**** Material to process
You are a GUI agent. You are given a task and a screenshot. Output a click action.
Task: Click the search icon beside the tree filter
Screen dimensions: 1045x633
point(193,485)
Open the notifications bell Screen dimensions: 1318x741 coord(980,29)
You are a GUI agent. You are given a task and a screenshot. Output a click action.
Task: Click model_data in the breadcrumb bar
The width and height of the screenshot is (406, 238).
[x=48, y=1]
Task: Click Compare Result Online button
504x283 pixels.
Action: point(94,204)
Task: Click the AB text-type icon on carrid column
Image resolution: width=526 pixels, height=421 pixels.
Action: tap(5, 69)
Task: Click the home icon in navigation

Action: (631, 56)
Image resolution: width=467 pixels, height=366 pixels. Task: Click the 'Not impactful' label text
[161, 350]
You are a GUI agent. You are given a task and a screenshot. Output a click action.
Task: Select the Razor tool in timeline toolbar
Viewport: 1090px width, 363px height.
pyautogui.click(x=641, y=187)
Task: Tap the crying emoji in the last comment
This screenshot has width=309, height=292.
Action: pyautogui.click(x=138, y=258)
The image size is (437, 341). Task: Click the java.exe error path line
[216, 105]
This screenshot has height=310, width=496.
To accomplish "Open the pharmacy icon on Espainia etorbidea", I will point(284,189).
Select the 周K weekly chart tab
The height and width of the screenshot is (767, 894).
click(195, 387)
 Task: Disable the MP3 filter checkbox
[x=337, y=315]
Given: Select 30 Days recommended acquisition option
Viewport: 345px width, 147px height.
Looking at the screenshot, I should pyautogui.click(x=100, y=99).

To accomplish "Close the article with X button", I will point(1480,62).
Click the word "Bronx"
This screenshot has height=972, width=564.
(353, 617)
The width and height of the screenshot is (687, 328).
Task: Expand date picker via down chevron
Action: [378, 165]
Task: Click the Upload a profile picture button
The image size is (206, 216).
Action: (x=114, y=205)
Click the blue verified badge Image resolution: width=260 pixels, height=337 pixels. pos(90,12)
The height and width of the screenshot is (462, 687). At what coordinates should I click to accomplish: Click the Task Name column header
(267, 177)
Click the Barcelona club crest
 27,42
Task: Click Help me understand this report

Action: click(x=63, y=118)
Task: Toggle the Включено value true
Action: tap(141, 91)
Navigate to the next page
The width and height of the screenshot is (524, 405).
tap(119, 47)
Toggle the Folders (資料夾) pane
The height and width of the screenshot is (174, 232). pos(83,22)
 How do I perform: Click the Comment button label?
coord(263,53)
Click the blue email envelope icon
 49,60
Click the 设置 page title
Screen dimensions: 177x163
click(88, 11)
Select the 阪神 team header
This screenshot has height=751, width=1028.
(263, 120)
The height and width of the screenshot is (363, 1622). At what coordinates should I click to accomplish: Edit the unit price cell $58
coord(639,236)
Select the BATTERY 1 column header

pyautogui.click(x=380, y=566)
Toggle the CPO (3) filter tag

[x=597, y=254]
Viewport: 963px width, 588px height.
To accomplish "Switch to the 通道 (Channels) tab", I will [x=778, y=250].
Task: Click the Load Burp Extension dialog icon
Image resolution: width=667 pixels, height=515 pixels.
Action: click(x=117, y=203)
********
▸ **To do**: Copy the entries above exactly, so that each line matches the original.

▸ **Result of the exercise**:
You are a GUI agent. You are given a task and a screenshot. Output a click action.
Task: Click the search icon beside the tree filter
Screen dimensions: 1045x633
point(193,485)
Open the notifications bell Screen dimensions: 1318x741 coord(980,29)
You are a GUI agent. You are given a task and a screenshot. Output a click action.
Task: Click model_data in the breadcrumb bar
The width and height of the screenshot is (406, 238).
[x=48, y=1]
Task: Click Compare Result Online button
504x283 pixels.
Action: point(94,204)
Task: Click the AB text-type icon on carrid column
Image resolution: width=526 pixels, height=421 pixels.
Action: tap(5, 69)
Task: Click the home icon in navigation

Action: (631, 56)
Image resolution: width=467 pixels, height=366 pixels. Task: Click the 'Not impactful' label text
[161, 350]
You are a GUI agent. You are given a task and a screenshot. Output a click action.
Task: Select the Razor tool in timeline toolbar
Viewport: 1090px width, 363px height.
pyautogui.click(x=641, y=187)
Task: Tap the crying emoji in the last comment
This screenshot has width=309, height=292.
Action: pyautogui.click(x=138, y=258)
The image size is (437, 341). Task: Click the java.exe error path line
[216, 105]
This screenshot has height=310, width=496.
To accomplish "Open the pharmacy icon on Espainia etorbidea", I will point(284,189).
Select the 周K weekly chart tab
The height and width of the screenshot is (767, 894).
click(195, 387)
 Task: Disable the MP3 filter checkbox
[x=337, y=315]
Given: Select 30 Days recommended acquisition option
Viewport: 345px width, 147px height.
Looking at the screenshot, I should pyautogui.click(x=100, y=99).

To accomplish "Close the article with X button", I will point(1480,62).
Click the word "Bronx"
This screenshot has height=972, width=564.
(353, 617)
The width and height of the screenshot is (687, 328).
Task: Expand date picker via down chevron
Action: [378, 165]
Task: Click the Upload a profile picture button
The image size is (206, 216).
Action: (x=114, y=205)
Click the blue verified badge Image resolution: width=260 pixels, height=337 pixels. pos(90,12)
The height and width of the screenshot is (462, 687). At what coordinates should I click to accomplish: Click the Task Name column header
(267, 177)
Click the Barcelona club crest
 27,42
Task: Click Help me understand this report

Action: click(x=63, y=118)
Task: Toggle the Включено value true
Action: tap(141, 91)
Navigate to the next page
The width and height of the screenshot is (524, 405).
tap(119, 47)
Toggle the Folders (資料夾) pane
The height and width of the screenshot is (174, 232). pos(83,22)
 How do I perform: Click the Comment button label?
coord(263,53)
Click the blue email envelope icon
 49,60
Click the 设置 page title
Screen dimensions: 177x163
click(88, 11)
Select the 阪神 team header
This screenshot has height=751, width=1028.
(263, 120)
The height and width of the screenshot is (363, 1622). At what coordinates should I click to accomplish: Edit the unit price cell $58
coord(639,236)
Select the BATTERY 1 column header

pyautogui.click(x=380, y=566)
Toggle the CPO (3) filter tag

[x=597, y=254]
Viewport: 963px width, 588px height.
To accomplish "Switch to the 通道 (Channels) tab", I will [x=778, y=250].
Task: Click the Load Burp Extension dialog icon
Image resolution: width=667 pixels, height=515 pixels.
Action: click(x=117, y=203)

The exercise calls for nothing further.